▶ _Data shown_:
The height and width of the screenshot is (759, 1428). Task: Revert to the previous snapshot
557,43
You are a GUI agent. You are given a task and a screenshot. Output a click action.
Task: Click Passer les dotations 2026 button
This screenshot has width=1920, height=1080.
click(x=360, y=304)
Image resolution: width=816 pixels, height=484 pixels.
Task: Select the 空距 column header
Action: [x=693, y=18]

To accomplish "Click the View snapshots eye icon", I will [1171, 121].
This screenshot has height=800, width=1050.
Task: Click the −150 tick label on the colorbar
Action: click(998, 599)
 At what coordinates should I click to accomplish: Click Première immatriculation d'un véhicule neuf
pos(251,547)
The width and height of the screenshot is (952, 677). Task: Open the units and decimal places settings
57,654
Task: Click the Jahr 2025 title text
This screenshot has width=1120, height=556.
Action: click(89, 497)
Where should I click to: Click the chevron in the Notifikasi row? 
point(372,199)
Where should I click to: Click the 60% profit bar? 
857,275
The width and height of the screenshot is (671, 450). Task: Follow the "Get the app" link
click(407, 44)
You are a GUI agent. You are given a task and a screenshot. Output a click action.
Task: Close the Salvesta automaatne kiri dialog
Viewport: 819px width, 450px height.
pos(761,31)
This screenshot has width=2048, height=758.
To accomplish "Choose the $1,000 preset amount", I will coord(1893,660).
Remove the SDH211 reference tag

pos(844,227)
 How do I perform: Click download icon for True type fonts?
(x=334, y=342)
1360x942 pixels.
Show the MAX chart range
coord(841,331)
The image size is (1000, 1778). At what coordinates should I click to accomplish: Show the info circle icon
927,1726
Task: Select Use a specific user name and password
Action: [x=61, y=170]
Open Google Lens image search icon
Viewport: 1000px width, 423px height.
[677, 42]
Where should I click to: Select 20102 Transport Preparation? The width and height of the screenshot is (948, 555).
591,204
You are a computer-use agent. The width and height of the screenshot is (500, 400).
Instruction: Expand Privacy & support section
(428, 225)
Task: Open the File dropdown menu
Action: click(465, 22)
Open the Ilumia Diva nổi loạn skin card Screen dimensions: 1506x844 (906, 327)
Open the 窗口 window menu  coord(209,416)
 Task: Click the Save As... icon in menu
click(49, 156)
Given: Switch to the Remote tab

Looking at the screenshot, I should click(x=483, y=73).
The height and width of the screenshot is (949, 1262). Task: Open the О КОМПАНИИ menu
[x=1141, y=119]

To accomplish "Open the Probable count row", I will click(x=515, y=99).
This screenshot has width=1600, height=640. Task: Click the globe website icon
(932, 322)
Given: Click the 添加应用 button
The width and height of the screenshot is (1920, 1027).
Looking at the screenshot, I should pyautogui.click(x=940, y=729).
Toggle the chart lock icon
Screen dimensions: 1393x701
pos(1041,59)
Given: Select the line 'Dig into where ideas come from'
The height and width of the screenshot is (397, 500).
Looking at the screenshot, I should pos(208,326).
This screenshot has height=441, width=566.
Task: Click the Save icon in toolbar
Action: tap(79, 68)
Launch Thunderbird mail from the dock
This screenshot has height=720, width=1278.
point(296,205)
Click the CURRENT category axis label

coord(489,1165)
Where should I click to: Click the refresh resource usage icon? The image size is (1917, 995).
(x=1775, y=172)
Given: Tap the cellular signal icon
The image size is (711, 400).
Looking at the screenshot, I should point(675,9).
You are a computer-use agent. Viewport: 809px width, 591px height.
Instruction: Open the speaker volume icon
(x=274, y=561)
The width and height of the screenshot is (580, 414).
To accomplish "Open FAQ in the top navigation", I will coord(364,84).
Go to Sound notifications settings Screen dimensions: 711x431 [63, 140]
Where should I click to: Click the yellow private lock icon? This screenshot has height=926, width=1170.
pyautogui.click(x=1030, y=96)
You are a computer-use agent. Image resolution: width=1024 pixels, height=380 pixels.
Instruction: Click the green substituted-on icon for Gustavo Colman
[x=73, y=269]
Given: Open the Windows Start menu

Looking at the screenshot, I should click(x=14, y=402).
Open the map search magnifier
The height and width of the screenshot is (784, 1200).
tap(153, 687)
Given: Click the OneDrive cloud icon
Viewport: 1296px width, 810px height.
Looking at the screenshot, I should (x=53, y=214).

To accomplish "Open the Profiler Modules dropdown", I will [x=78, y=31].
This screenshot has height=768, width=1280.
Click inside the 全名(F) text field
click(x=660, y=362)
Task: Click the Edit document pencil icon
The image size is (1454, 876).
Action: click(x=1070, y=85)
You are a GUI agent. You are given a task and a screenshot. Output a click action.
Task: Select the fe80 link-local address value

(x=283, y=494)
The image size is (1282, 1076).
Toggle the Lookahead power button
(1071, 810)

▶ _Exercise instructions_: Using the records above, say how many lines contain the word "from". Write the number alone.

▶ _Solution for this problem_: 2